CWDA Welcomes New Managing Director of Government Relations & Public Affairs

Press release Andrew Cheyne Carlos Marquez III

Sacramento, CA – The County Welfare Directors Association of California (CWDA) today announced Andrew Cheyne as the organization’s first Managing Director of Government Relations & Public Affairs. Andrew brings to CWDA more than two decades of experience advocating for policies that alleviate poverty, hunger, and to uplift the voices of people served by human services programs. In this role, he will lead the advocacy and public affairs agenda for CWDA, an organization representing county human services departments across the state as they provide access to nutrition and health care, child welfare, adult protective services and other vital safety net services.  

Most recently, Andrew served as GRACE and End Child Poverty California’s managing director of public policy. In that role, Andrew worked in close partnership with CWDA on enacting a package of reforms to the CalWORKs program that streamlines the client and worker experience. 

“Andrew is an established anti-poverty leader with a proven track record of making policy work for people, centering communities and families throughout his career to ensure government systems are responsive to the needs of those they serve,” said Executive Director Carlos Marquez III. “We’re proud to welcome Andrew to CWDA and look forward to continuing to advance an anti-poverty agenda that puts families and communities first under Andrew’s leadership.” 

“I am thrilled to be joining the CWDA team,” said Andrew. “I have long worked in close collaboration with CWDA on major reforms to strengthen anti-poverty programs and better serve Californians, from the SSI CalFresh Expansion that ended the cash-out policy, to the landmark reimagine CalWORKs reforms last year.
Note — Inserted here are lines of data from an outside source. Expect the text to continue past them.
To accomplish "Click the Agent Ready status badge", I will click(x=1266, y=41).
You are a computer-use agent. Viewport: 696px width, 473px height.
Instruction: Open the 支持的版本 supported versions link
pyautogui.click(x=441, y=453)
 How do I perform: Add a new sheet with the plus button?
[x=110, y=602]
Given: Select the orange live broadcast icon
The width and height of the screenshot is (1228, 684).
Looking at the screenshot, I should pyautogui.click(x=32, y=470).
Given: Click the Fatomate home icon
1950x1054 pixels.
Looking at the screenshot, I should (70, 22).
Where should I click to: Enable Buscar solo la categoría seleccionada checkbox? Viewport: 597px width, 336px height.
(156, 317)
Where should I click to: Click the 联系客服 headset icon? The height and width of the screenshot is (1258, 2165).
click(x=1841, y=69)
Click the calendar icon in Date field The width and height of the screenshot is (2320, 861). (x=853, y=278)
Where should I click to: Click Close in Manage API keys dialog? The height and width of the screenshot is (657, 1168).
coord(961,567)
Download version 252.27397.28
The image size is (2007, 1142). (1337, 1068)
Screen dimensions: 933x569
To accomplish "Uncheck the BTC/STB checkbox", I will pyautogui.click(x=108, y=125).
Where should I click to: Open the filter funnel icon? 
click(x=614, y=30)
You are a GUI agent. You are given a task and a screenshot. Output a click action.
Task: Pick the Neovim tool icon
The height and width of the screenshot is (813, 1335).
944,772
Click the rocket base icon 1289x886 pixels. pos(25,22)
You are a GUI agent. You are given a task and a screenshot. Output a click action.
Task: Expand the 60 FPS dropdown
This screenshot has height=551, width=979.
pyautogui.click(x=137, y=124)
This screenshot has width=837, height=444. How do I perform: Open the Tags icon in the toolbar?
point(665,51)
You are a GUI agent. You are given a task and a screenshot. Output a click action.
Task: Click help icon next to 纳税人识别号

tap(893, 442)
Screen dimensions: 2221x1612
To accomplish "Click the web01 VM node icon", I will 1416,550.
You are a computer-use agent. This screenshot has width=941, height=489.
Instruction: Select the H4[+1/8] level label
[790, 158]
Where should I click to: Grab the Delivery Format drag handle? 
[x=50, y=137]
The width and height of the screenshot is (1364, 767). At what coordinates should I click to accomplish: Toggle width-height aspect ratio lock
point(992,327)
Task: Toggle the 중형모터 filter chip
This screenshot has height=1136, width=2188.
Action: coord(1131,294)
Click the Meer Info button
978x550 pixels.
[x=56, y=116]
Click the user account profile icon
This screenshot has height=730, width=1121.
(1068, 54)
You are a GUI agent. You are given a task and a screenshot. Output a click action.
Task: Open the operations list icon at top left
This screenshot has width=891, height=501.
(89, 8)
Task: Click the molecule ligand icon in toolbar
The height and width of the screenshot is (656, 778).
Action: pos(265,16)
I have been excited to see CWDA further embrace partnerships to prioritize impacted community members, and I couldn’t be more excited to advance that vision.”

This past year, Andrew worked in coalition with CWDA to secure $20 million for counties to immediately offset the impact of HR.1 implementation needs. He was also instrumental in securing emergency food assistance for food banks to support humanitarian immigrant CalFresh recipients who will lose benefits imminently due to HR.1. 

Andrew previously served as SNAP deputy director for the Food Research & Action Center, a leading national advocacy organization committed to ending poverty-related hunger. He also served as the director of government affairs for the California Association of Food Banks (CAFB), where he oversaw their state and federal policy agenda to address hunger and poverty, playing key roles in helping expand CalFresh to Supplemental Security Income beneficiaries, reverse Great Recession cuts to state SSI grants, enact Healthy School Meals for All, and establish pandemic EBT. 

Andrew started his new role at CWDA on December 8th.